L’importance du dépistage néonatal

L’importance du dépistage néonatal

Un article récent dans le Journal Sentinel souligne l’importance du dépistage néonatal et ce qui peut mal tourner dans l’analyse et l’interprétation des résultats des tests. L’article suit des histoires d’enfants, allant des bébés aux jeunes enfants avec des troubles mentaux et physiques importants.

Selon l’article, alors que tous les 50 États sont tenus de tester pour le dépistage des nouveau-nés, chaque État a sa propre approche pour le dépistage de jusqu’à 58 troubles génétiques. Une enquête du Journal Sentinel 2013 a révélé que des erreurs dans le dépistage des nouveau-nés peuvent se produire n’importe où dans le processus – le sang pourrait être collecté de façon incorrecte; un test peut être bâclé ou mal lu; des échantillons peuvent être envoyés en retard aux laboratoires d’état.

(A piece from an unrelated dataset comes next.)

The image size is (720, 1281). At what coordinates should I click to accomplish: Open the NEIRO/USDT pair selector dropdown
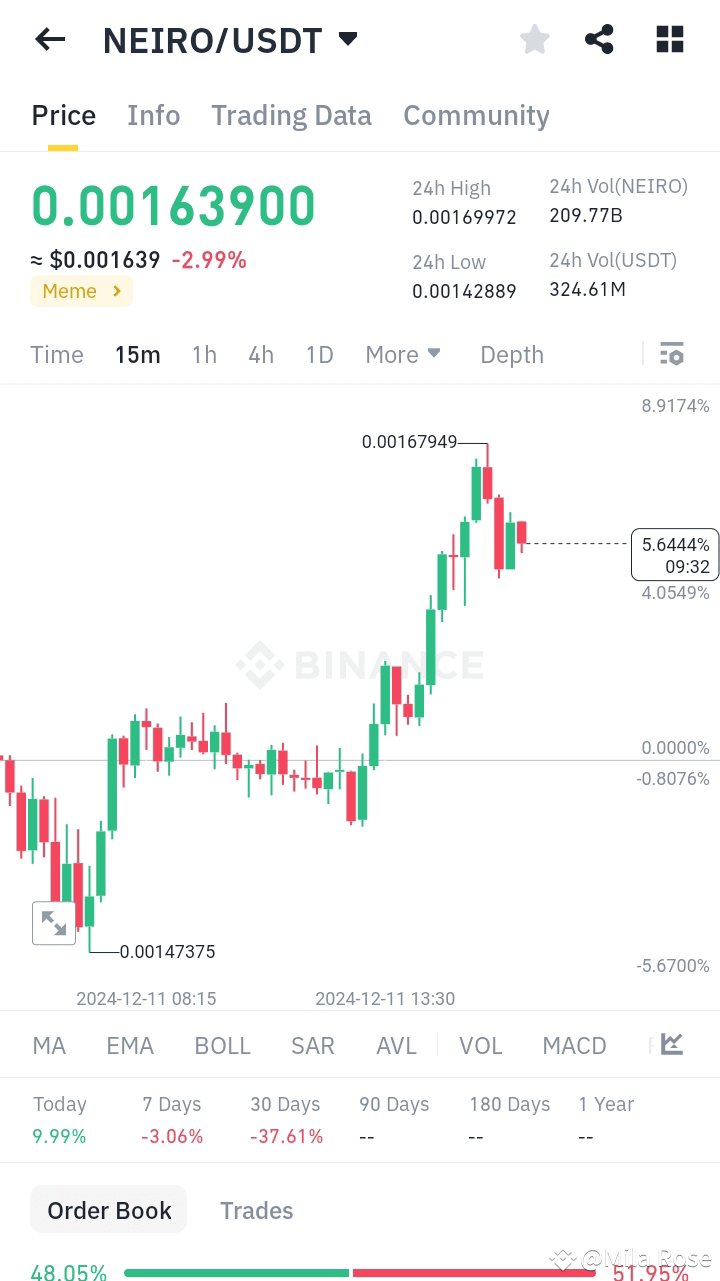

Dietrich Matern, M.D., Ph.D.

Dietrich Matern, M.D., Ph.D., co-directeur du laboratoire de génétique biochimique à la Mayo Clinic à Rochester, a pesé sur le sujet et pense que le dépistage néonatal devrait être aussi uniforme que la nourriture chez McDonald’s. « Les hamburgers ont le même goût partout où vous allez », a-t-il dit. « Le dépistage néonatal devrait être le même. Il devrait être le même partout, avec de légères différences que nous ne remarquons pas. « 

Le laboratoire du Dr Matern se spécialise dans le traitement et le diagnostic des patients atteints de maladies métaboliques. Il a été impliqué dans le dépistage néonatal pendant la plus grande partie de sa carrière de 25 ans, et il croit qu’il existe déjà une meilleure façon d’aborder la variabilité dans le dépistage néonatal. Il siège également à un comité qui conseille le secrétaire américain à la Santé et aux Services sociaux sur le sujet.

Bien que le Dr Matern soit clair que le dépistage néonatal n’est pas noir et blanc, il est frustré que les laboratoires ne profitent pas d’une collaboration mondiale visant à contrôler plusieurs de ces facteurs et à uniformiser les tests pour tous les bébés. Mayo Clinic offre un logiciel gratuit et disponible pour tout professionnel de la santé qui veut l’utiliser. Il a été développé dans le cadre d’une subvention fédérale et vise à aider les laboratoires à déterminer avec plus de précision quels bébés présentent un trouble, tout en réduisant les faux positifs.

Piero Rinaldo, M.D., Ph.D.

Piero Rinaldo, M.D., Ph.D., généticien biochimique clinique, collègue du Dr Matern à la Mayo Clinic, et docteur en chef du développement du logiciel, a fait une présentation sur le logiciel de dépistage début novembre pour faire partie du comité consultatif fédéral. Dr Rinaldo a expliqué qu’en 2013, le logiciel a réduit le nombre de faux positifs dans le Minnesota à seulement 17, entraînant un taux de faux positifs de 0,024% pour les troubles métaboliques testés par spectrométrie de masse en tandem. Cela se compare à un taux de faux positifs moyen de 0,51% pour plus de deux douzaines de laboratoires d’État. Lorsqu’elle est appliquée à 4 millions de nouveau-nés testés aux États-Unis chaque année, seulement 960 bébés recevraient des résultats faux positifs en utilisant le logiciel, contre 20 400 bébés quand il n’est pas utilisé.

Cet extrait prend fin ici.